En effet, en l’absence de lésions physiques, la plupart des médecins estimait alors qu’il s’agissait d’un simulacre permettant aux soldats qui avaient perdu plusieurs doigts ou un pied d’échapper à la remobilisation, la possibilité d’une « douleur sans cause physique apparente » remettant en cause les fondements scientifiques de la médecine de l’époque.

Cela explique probablement pourquoi les soldats amputés rechignaient alors à évoquer les symptômes dont ils souffraient, de peur de se heurter au scepticisme des médecins.

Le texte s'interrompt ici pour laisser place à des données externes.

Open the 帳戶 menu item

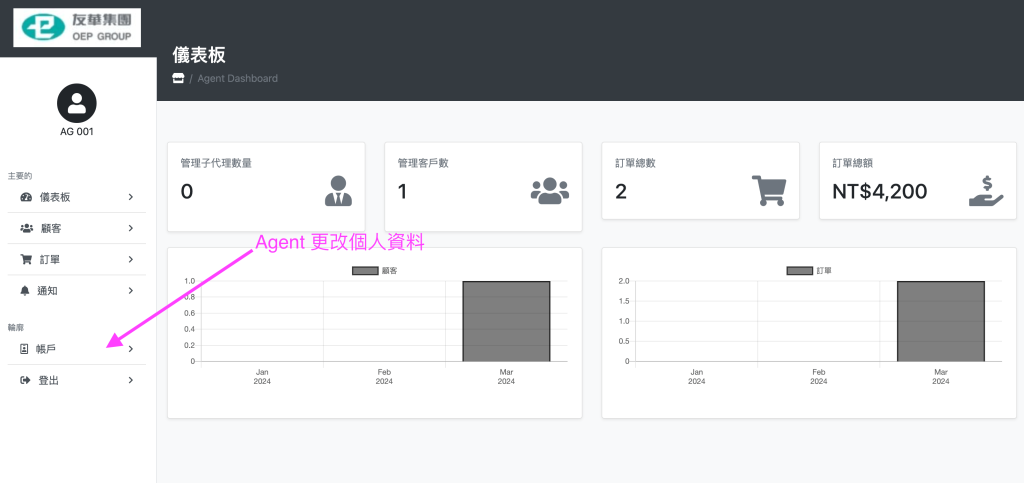(x=46, y=349)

AU SORTIR DE LA GUERRE DE SÉCESSION, LA GRANDE MAJORITÉ DES MÉDECINS NE CROYAIT PAS EN L’EXISTENCE DE « DOULEURS SANS CAUSE PHYSIQUE APPARENTE »

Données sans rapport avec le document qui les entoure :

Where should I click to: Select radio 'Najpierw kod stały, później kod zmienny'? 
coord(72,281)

Au début des années 1890, Mitchell poursuivait ses recherches et s’attachait à rassembler des informations détaillées au sujet des atroces douleurs que ressentaient ses patients. Un ancien soldat vivant dans le Kentucky décrivait ainsi une sensation de brûlure continue dans ses pieds amputés, tandis qu’un autre, ayant perdu sa main droite lors de la bataille de Gettysburg, disait ressentir chaque nuit des crampes insoutenables dans celle-ci, qui le tiraient de son sommeil.

Chargé des maladies et traumatismes nerveux à l’hôpital Turner’s Lane de Philadelphie durant la Guerre de Sécession, Mitchell s’est ensuite spécialisé en neurologie

Si le chirurgien parvenait à atténuer les douleurs ressenties par ses patients amputés en le prescrivant divers analgésiques, comme la morphine, il se trouvait bien impuissant lorsqu’il s’agissait de traiter un problème psychologique bien plus profond : l’impossibilité de se sentir « entier » après avoir perdu un ou plusieurs membres. Jusqu’à sa mort, Mitchell allait expérimenter diverses techniques pour traiter les causes du syndrome du membre fantôme, comprenant notamment stimulations électriques et ré-amputation, mais celles-ci se révèleraient rarement efficaces.